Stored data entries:

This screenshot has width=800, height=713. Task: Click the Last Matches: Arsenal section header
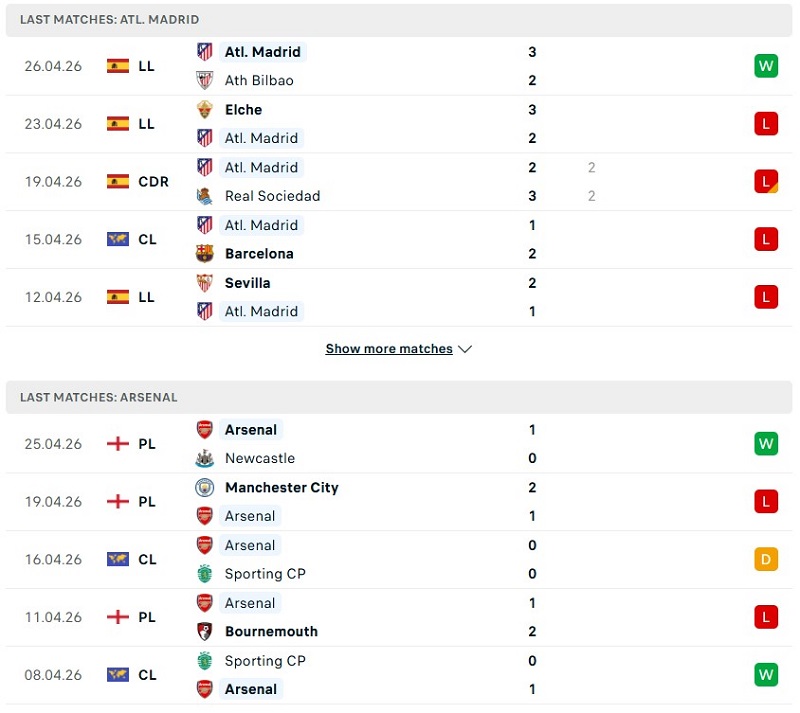[99, 397]
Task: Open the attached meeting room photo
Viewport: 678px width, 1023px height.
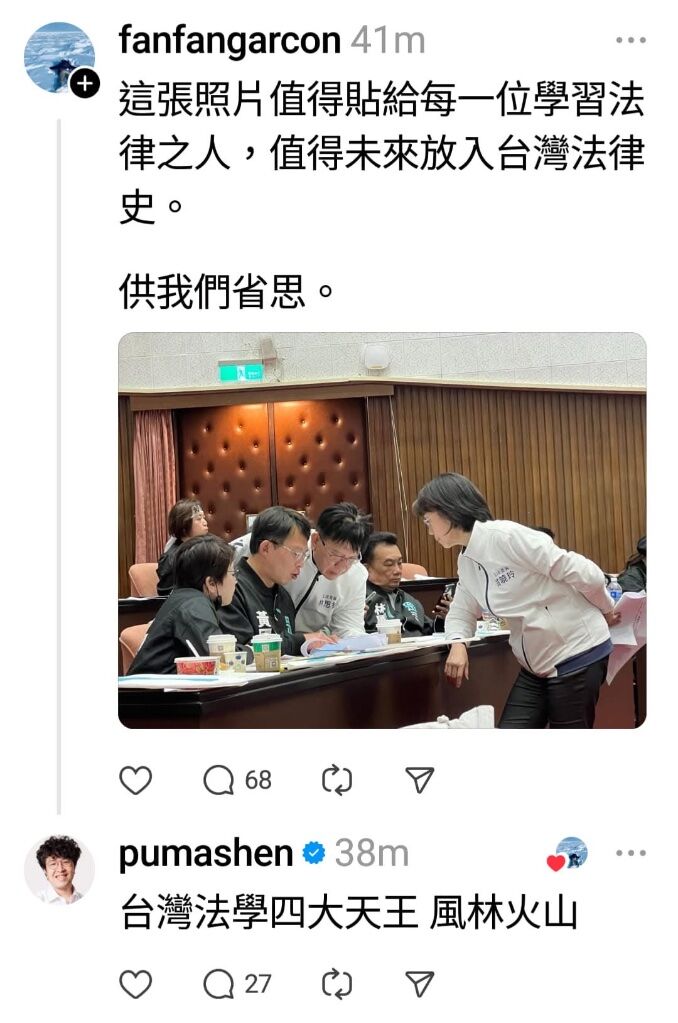Action: pos(382,530)
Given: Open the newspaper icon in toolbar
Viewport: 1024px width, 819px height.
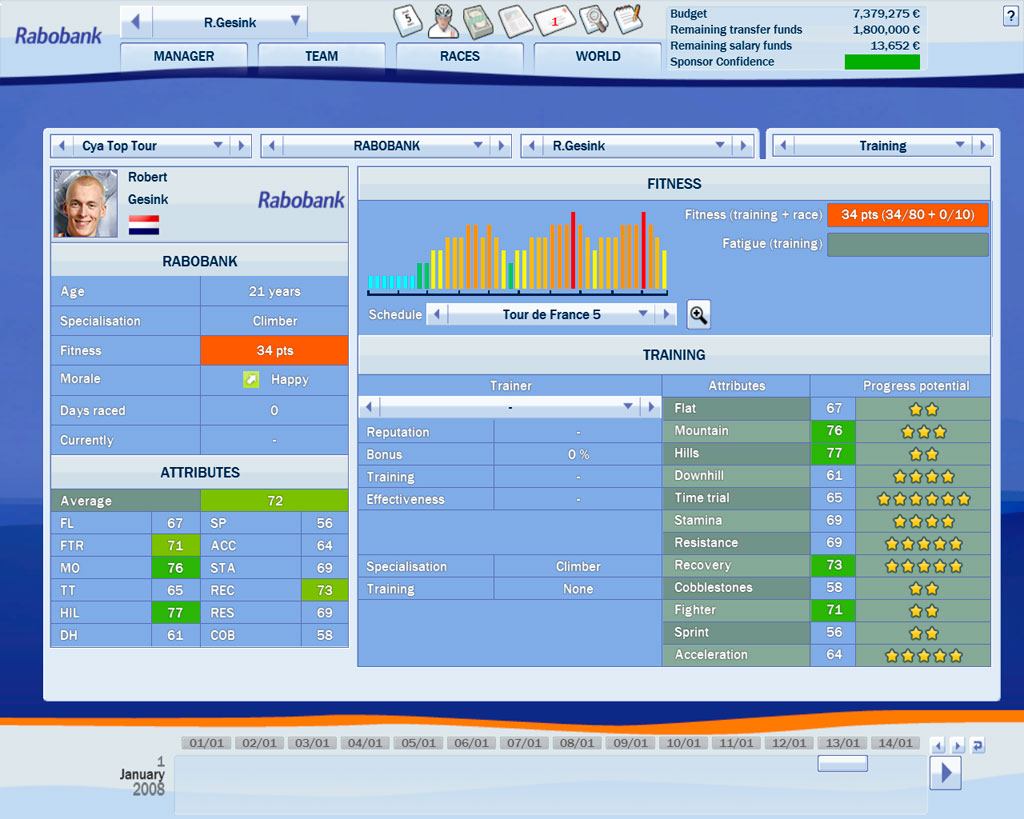Looking at the screenshot, I should [515, 18].
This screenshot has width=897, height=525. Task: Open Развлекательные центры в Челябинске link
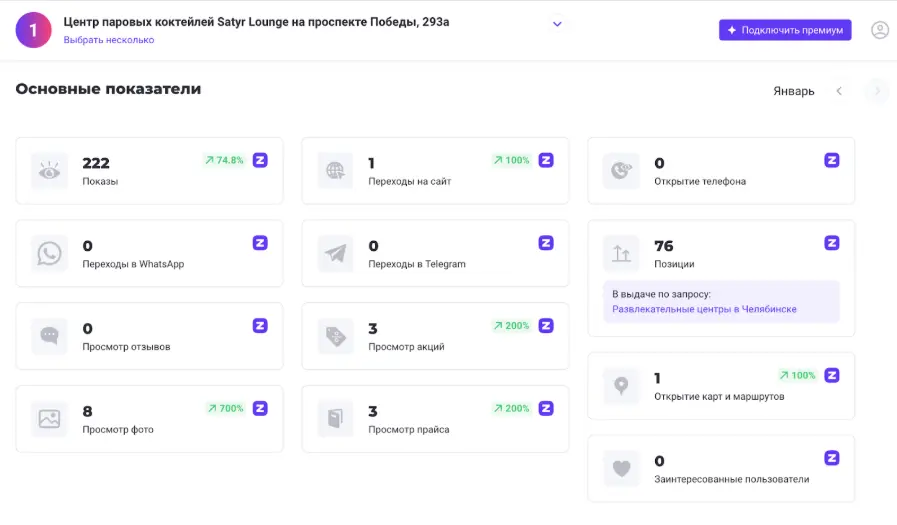pyautogui.click(x=704, y=309)
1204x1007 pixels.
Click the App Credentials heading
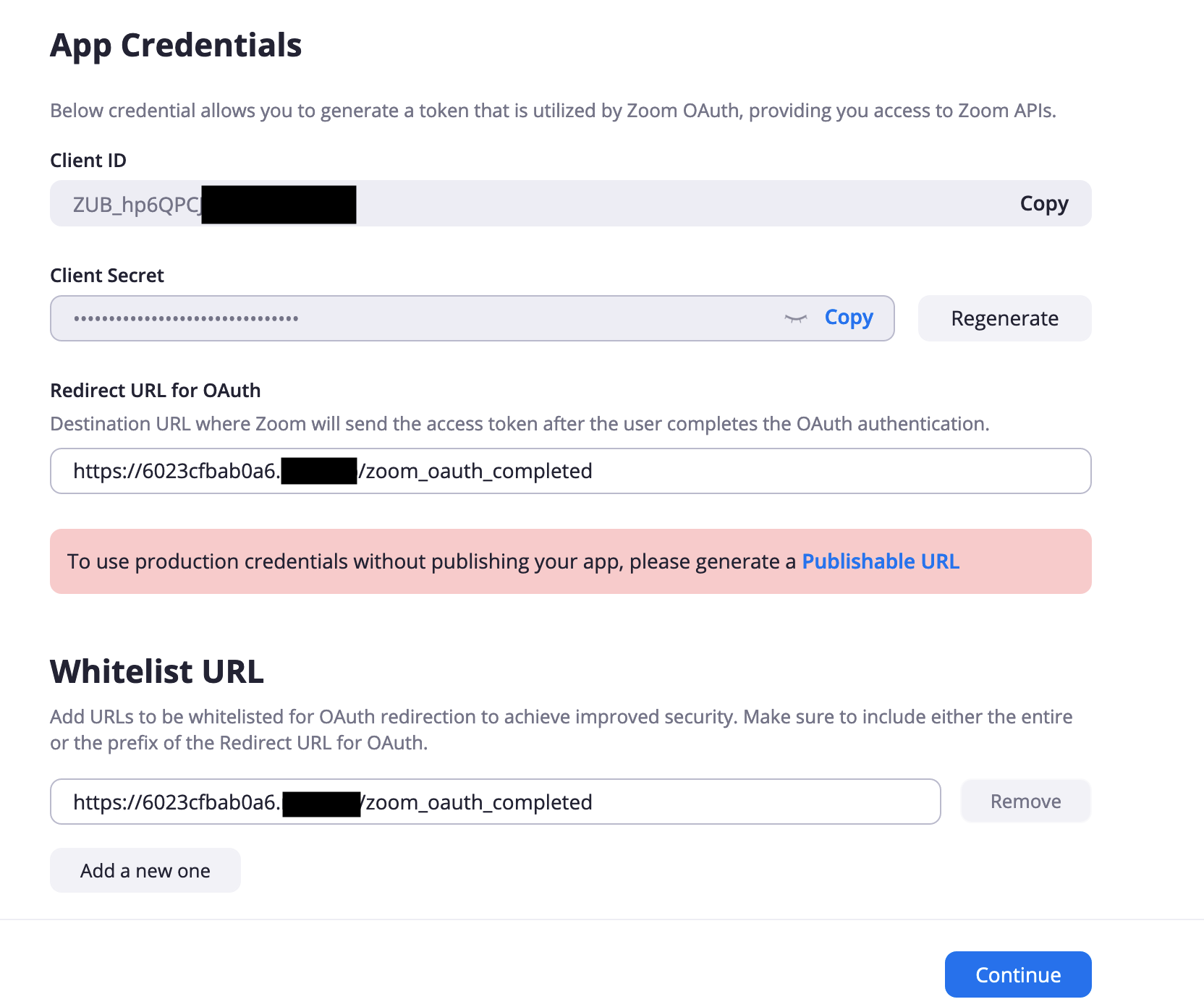tap(176, 46)
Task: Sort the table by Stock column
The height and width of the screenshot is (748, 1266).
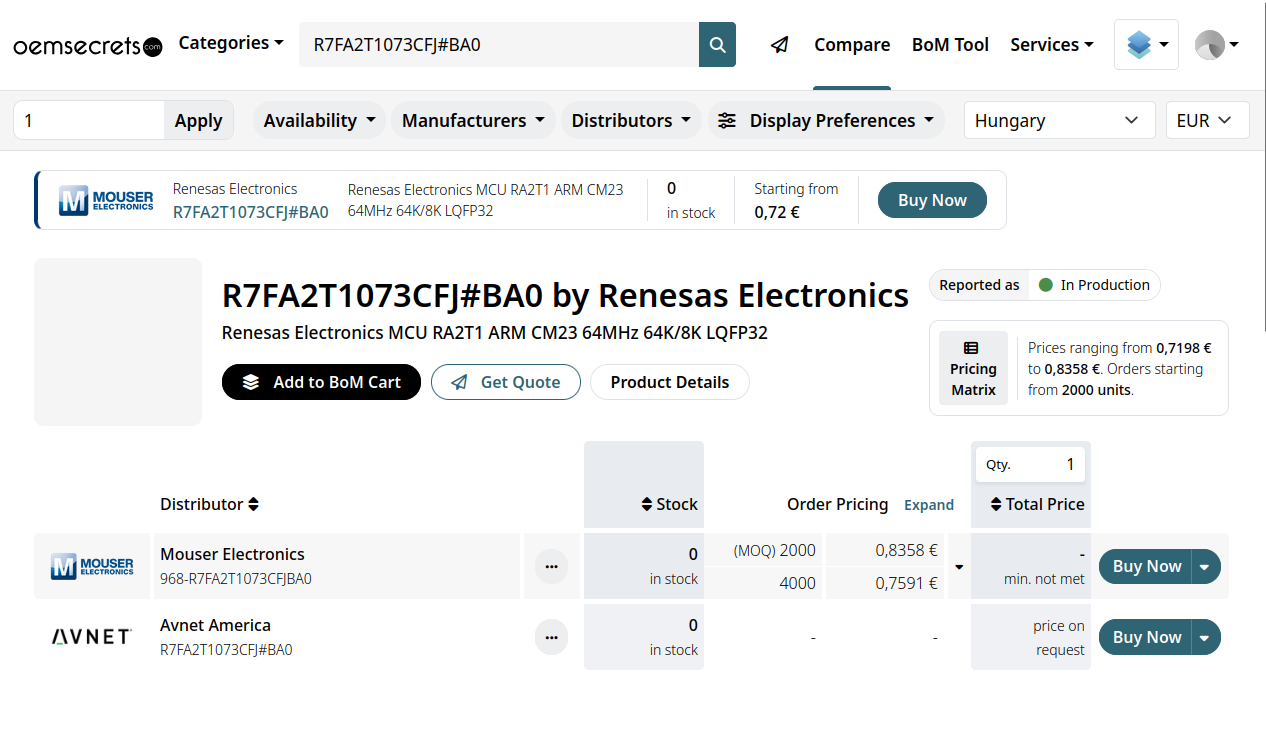Action: [669, 504]
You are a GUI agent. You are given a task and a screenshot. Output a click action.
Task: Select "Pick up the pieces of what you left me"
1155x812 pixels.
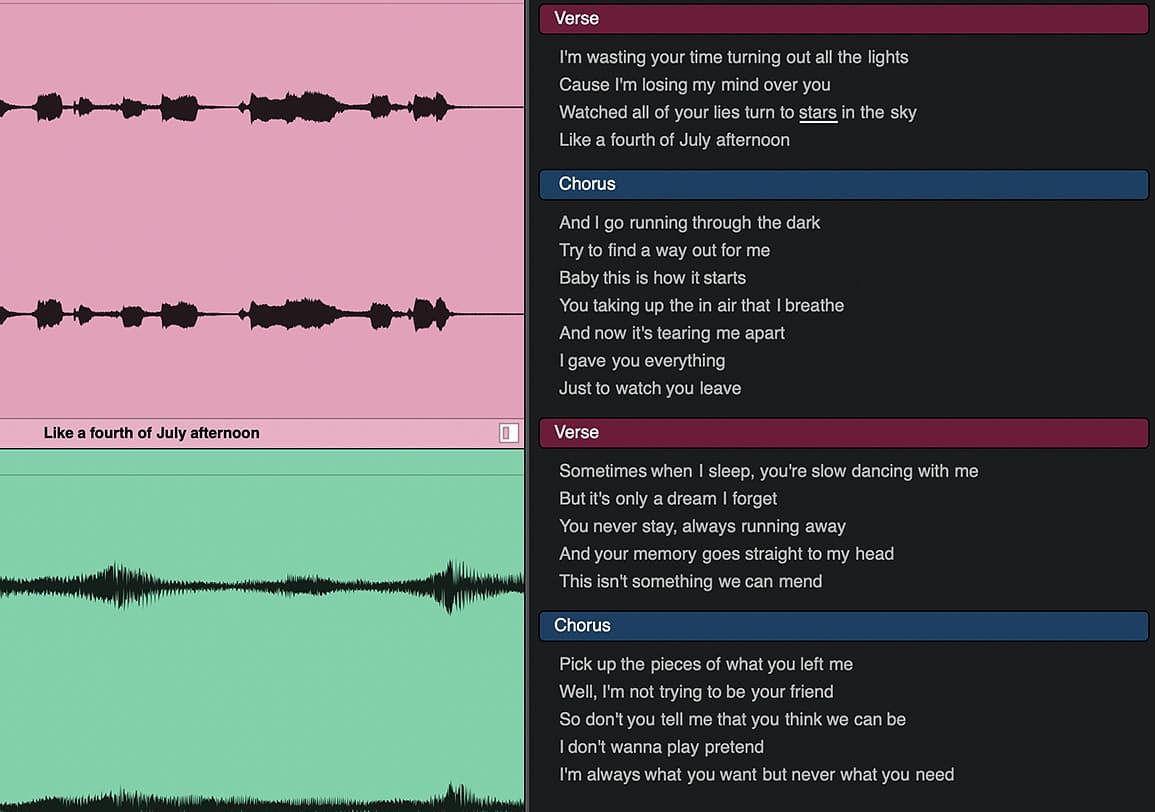[706, 664]
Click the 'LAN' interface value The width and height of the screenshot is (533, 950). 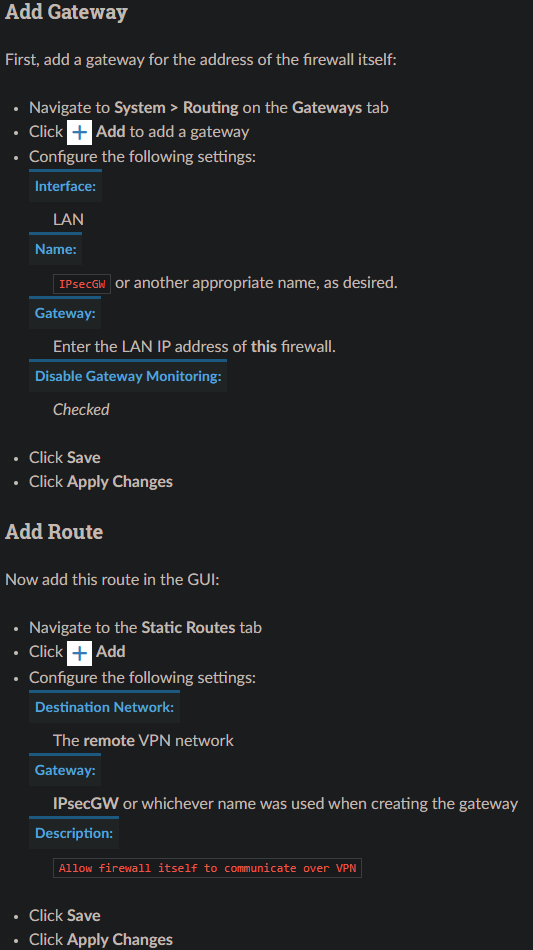[68, 219]
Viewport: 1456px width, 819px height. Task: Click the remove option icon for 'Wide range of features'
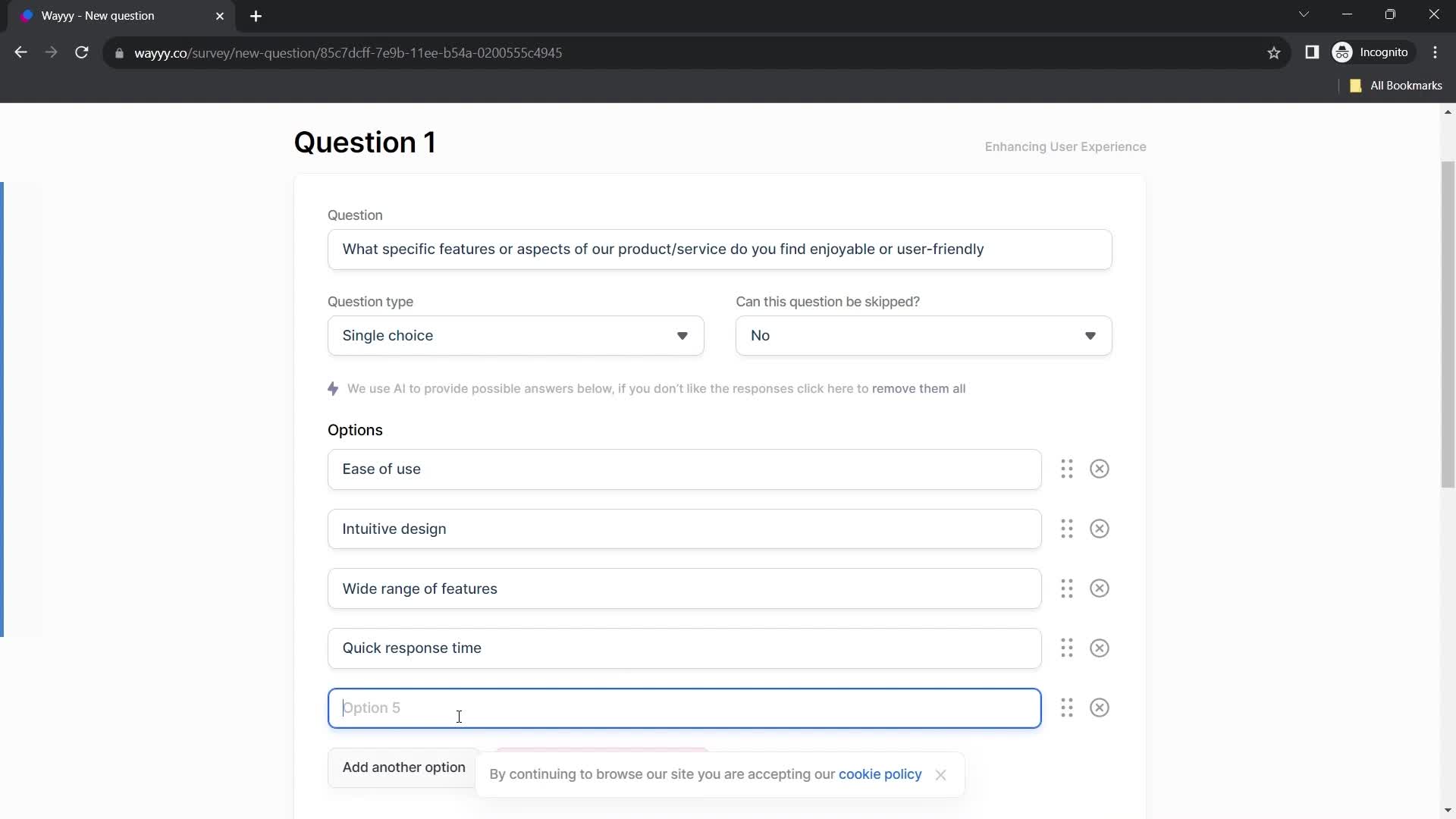coord(1099,588)
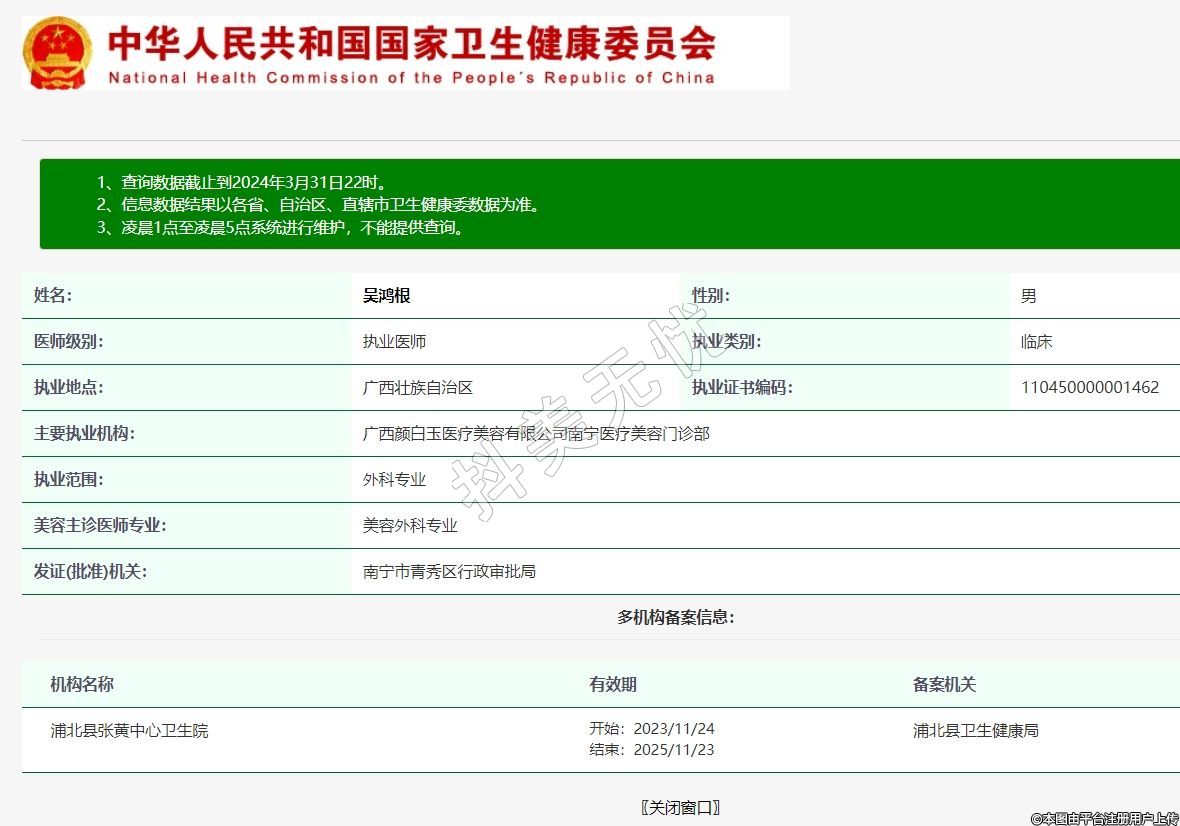Click the certificate number 110450000001462
Viewport: 1180px width, 826px height.
point(1089,388)
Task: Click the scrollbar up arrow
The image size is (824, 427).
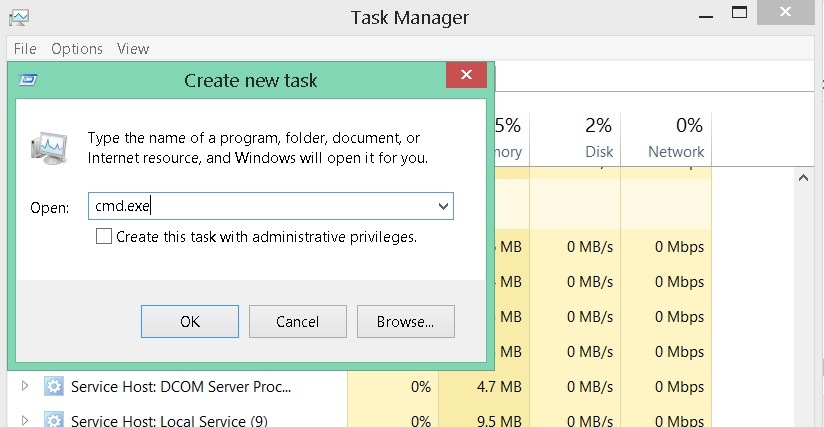Action: (x=806, y=178)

Requirement =>
Reproduce the lines above beginning at the line that contains "Task: Open the attached meeting room photo" and ending at the line that contains "Task: Sort the table by Stock column". No pictures.

Reply =>
Task: Open the attached meeting room photo
Viewport: 678px width, 1023px height.
Action: pos(382,530)
Given: Open the newspaper icon in toolbar
Viewport: 1024px width, 819px height.
Looking at the screenshot, I should [515, 18].
This screenshot has width=897, height=525. Task: Open Развлекательные центры в Челябинске link
pyautogui.click(x=704, y=309)
1204x1007 pixels.
Click the App Credentials heading
tap(176, 46)
Task: Sort the table by Stock column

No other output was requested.